- [THE PROBLEM] The entire listing below needs to be transcribed word for word.

○ ○ ○ ○

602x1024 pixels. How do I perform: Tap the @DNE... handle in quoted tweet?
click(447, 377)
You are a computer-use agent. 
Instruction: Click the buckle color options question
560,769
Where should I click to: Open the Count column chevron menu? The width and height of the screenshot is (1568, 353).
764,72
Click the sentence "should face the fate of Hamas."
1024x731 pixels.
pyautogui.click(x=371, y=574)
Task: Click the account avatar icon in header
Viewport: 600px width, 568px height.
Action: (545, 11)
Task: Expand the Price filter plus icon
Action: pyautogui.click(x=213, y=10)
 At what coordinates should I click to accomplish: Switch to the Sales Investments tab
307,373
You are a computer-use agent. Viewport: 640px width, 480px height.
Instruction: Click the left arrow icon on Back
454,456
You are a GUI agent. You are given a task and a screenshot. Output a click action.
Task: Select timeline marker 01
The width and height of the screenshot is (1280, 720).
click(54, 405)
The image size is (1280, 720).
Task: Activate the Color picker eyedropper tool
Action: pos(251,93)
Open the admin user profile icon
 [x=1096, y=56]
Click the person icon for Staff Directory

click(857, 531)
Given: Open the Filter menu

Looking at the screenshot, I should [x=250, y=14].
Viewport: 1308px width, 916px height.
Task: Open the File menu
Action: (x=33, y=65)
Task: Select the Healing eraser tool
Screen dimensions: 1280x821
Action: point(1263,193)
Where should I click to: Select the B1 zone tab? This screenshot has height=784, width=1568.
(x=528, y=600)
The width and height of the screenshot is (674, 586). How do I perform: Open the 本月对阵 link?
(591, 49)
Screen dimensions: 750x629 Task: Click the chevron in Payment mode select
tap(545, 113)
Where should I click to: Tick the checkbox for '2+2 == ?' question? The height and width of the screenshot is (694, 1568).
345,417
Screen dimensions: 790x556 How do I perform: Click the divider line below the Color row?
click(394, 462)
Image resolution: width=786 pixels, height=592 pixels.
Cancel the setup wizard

○ ○ ○ ○

- [OUTPUT FOR THIS EXERCISE]
602x1024 pixels. How do I perform: Tap the @DNE... handle in quoted tweet?
click(447, 377)
You are a computer-use agent. 
Instruction: Click the buckle color options question
560,769
Where should I click to: Open the Count column chevron menu? The width and height of the screenshot is (1568, 353).
764,72
Click the sentence "should face the fate of Hamas."
1024x731 pixels.
pyautogui.click(x=371, y=574)
Task: Click the account avatar icon in header
Viewport: 600px width, 568px height.
Action: (545, 11)
Task: Expand the Price filter plus icon
Action: pyautogui.click(x=213, y=10)
 At what coordinates should I click to accomplish: Switch to the Sales Investments tab
307,373
You are a computer-use agent. Viewport: 640px width, 480px height.
Instruction: Click the left arrow icon on Back
454,456
You are a GUI agent. You are given a task and a screenshot. Output a click action.
Task: Select timeline marker 01
The width and height of the screenshot is (1280, 720).
click(54, 405)
The image size is (1280, 720).
Task: Activate the Color picker eyedropper tool
Action: pos(251,93)
Open the admin user profile icon
 [x=1096, y=56]
Click the person icon for Staff Directory

click(857, 531)
Given: Open the Filter menu

Looking at the screenshot, I should [x=250, y=14].
Viewport: 1308px width, 916px height.
Task: Open the File menu
Action: (x=33, y=65)
Task: Select the Healing eraser tool
Screen dimensions: 1280x821
Action: point(1263,193)
Where should I click to: Select the B1 zone tab? This screenshot has height=784, width=1568.
(x=528, y=600)
The width and height of the screenshot is (674, 586). How do I perform: Open the 本月对阵 link?
(591, 49)
Screen dimensions: 750x629 Task: Click the chevron in Payment mode select
tap(545, 113)
Where should I click to: Tick the checkbox for '2+2 == ?' question? The height and width of the screenshot is (694, 1568).
345,417
Screen dimensions: 790x556 How do I perform: Click the divider line below the Color row?
click(394, 462)
Image resolution: width=786 pixels, height=592 pixels.
Cancel the setup wizard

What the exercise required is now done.